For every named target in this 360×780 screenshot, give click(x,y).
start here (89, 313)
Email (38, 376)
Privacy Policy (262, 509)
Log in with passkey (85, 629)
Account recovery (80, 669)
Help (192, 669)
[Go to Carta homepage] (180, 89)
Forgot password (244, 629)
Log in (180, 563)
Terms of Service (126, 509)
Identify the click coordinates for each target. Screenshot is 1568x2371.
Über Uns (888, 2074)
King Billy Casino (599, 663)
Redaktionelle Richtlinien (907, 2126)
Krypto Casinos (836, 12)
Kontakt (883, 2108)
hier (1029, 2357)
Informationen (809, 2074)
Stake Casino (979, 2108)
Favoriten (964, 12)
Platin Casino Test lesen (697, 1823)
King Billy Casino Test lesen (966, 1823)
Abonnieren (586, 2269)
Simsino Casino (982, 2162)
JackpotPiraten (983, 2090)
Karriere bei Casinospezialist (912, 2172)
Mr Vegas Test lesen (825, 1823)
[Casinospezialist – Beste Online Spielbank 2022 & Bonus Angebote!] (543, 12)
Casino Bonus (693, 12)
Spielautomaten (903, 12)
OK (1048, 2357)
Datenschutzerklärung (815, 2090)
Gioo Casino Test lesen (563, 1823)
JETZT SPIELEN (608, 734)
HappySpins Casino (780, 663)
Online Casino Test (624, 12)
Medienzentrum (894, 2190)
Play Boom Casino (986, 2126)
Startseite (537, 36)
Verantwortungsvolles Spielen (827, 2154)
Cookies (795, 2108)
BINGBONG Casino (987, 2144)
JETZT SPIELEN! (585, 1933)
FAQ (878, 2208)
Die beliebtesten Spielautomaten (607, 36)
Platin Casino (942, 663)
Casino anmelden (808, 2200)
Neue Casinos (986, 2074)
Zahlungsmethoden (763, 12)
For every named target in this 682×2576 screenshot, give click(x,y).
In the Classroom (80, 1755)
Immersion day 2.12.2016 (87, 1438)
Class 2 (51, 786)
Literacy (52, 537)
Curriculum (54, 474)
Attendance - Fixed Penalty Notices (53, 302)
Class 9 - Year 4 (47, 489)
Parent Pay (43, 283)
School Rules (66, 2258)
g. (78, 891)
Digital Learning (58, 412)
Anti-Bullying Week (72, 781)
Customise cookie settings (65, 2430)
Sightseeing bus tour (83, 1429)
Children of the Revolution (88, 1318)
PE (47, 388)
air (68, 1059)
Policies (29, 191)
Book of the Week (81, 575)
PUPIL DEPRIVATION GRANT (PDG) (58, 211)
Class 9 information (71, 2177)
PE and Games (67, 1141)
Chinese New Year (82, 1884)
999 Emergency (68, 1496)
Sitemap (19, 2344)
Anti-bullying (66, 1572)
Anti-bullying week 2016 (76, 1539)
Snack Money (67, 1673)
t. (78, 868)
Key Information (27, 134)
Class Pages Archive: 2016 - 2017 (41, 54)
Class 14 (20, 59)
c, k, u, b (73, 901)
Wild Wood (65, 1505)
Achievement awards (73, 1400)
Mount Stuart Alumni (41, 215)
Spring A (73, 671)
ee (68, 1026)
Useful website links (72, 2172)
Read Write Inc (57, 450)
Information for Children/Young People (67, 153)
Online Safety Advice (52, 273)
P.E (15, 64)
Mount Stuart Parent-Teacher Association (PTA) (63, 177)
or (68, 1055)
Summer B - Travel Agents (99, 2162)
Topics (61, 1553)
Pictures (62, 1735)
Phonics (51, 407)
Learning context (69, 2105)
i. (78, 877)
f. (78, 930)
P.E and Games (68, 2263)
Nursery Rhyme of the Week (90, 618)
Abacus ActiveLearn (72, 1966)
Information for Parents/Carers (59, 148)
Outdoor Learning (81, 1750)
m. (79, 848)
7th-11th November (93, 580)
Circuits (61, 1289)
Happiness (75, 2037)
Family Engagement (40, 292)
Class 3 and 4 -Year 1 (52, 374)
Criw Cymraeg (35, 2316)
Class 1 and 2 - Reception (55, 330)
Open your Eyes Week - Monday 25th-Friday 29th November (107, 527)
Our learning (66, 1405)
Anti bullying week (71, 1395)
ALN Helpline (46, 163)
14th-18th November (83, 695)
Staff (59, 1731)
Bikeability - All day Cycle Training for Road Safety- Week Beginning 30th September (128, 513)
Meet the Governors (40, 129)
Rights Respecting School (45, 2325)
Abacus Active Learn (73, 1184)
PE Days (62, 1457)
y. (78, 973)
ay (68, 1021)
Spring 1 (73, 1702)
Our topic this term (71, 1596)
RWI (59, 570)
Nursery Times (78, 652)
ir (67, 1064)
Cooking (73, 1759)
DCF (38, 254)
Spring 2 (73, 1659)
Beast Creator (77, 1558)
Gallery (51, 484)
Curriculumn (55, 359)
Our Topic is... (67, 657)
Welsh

_ _ _ _

TASK DETAILS: Restate the data word for word.

RESPONSE:
For every named target in this 360×780 screenshot, give click(x,y).
start here (89, 313)
Email (38, 376)
Privacy Policy (262, 509)
Log in with passkey (85, 629)
Account recovery (80, 669)
Help (192, 669)
[Go to Carta homepage] (180, 89)
Forgot password (244, 629)
Log in (180, 563)
Terms of Service (126, 509)
Identify the click coordinates for each target. Screenshot is 1568x2371.
Über Uns (888, 2074)
King Billy Casino (599, 663)
Redaktionelle Richtlinien (907, 2126)
Krypto Casinos (836, 12)
Kontakt (883, 2108)
hier (1029, 2357)
Informationen (809, 2074)
Stake Casino (979, 2108)
Favoriten (964, 12)
Platin Casino Test lesen (697, 1823)
King Billy Casino Test lesen (966, 1823)
Abonnieren (586, 2269)
Simsino Casino (982, 2162)
JackpotPiraten (983, 2090)
Karriere bei Casinospezialist (912, 2172)
Mr Vegas Test lesen (825, 1823)
[Casinospezialist – Beste Online Spielbank 2022 & Bonus Angebote!] (543, 12)
Casino Bonus (693, 12)
Spielautomaten (903, 12)
OK (1048, 2357)
Datenschutzerklärung (815, 2090)
Gioo Casino Test lesen (563, 1823)
JETZT SPIELEN (608, 734)
HappySpins Casino (780, 663)
Online Casino Test (624, 12)
Medienzentrum (894, 2190)
Play Boom Casino (986, 2126)
Startseite (537, 36)
Verantwortungsvolles Spielen (827, 2154)
Cookies (795, 2108)
BINGBONG Casino (987, 2144)
JETZT SPIELEN! (585, 1933)
FAQ (878, 2208)
Die beliebtesten Spielautomaten (607, 36)
Platin Casino (942, 663)
Casino anmelden (808, 2200)
Neue Casinos (986, 2074)
Zahlungsmethoden (763, 12)
For every named target in this 682×2576 screenshot, give click(x,y).
In the Classroom (80, 1755)
Immersion day 2.12.2016 (87, 1438)
Class 2 (51, 786)
Literacy (52, 537)
Curriculum (54, 474)
Attendance - Fixed Penalty Notices (53, 302)
Class 9 - Year 4 (47, 489)
Parent Pay (43, 283)
School Rules (66, 2258)
g. (78, 891)
Digital Learning (58, 412)
Anti-Bullying Week (72, 781)
Customise cookie settings (65, 2430)
Sightseeing bus tour (83, 1429)
Children of the Revolution (88, 1318)
PE (47, 388)
air (68, 1059)
Policies (29, 191)
Book of the Week (81, 575)
PUPIL DEPRIVATION GRANT (PDG) (58, 211)
Class 9 information (71, 2177)
PE and Games (67, 1141)
Chinese New Year (82, 1884)
999 Emergency (68, 1496)
Sitemap (19, 2344)
Anti-bullying (66, 1572)
Anti-bullying week 2016 (76, 1539)
Snack Money (67, 1673)
t. (78, 868)
Key Information (27, 134)
Class Pages Archive: 2016 - 2017 (41, 54)
Class 14 (20, 59)
c, k, u, b (73, 901)
Wild Wood (65, 1505)
Achievement awards (73, 1400)
Mount Stuart Alumni (41, 215)
Spring A (73, 671)
ee (68, 1026)
Useful website links (72, 2172)
Read Write Inc (57, 450)
Information for Children/Young People (67, 153)
Online Safety Advice (52, 273)
P.E (15, 64)
Mount Stuart Parent-Teacher Association (PTA) (63, 177)
or (68, 1055)
Summer B - Travel Agents (99, 2162)
Topics (61, 1553)
Pictures (62, 1735)
Phonics (51, 407)
Learning context (69, 2105)
i. (78, 877)
f. (78, 930)
P.E and Games (68, 2263)
Nursery Rhyme of the Week (90, 618)
Abacus ActiveLearn (72, 1966)
Information for Parents/Carers (59, 148)
Outdoor Learning (81, 1750)
m. (79, 848)
7th-11th November (93, 580)
Circuits (61, 1289)
Happiness (75, 2037)
Family Engagement (40, 292)
Class 3 and 4 -Year 1 (52, 374)
Criw Cymraeg (35, 2316)
Class 1 and 2 - Reception (55, 330)
Open your Eyes Week - Monday 25th-Friday 29th November (107, 527)
Our learning (66, 1405)
Anti bullying week (71, 1395)
ALN Helpline (46, 163)
14th-18th November (83, 695)
Staff (59, 1731)
Bikeability - All day Cycle Training for Road Safety- Week Beginning 30th September (128, 513)
Meet the Governors (40, 129)
Rights Respecting School (45, 2325)
Abacus Active Learn (73, 1184)
PE Days (62, 1457)
y. (78, 973)
ay (68, 1021)
Spring 1 (73, 1702)
Our topic this term (71, 1596)
RWI (59, 570)
Nursery Times (78, 652)
ir (67, 1064)
Cooking (73, 1759)
DCF (38, 254)
Spring 2 (73, 1659)
Beast Creator (77, 1558)
Gallery (51, 484)
Curriculumn (55, 359)
Our Topic is... (67, 657)
Welsh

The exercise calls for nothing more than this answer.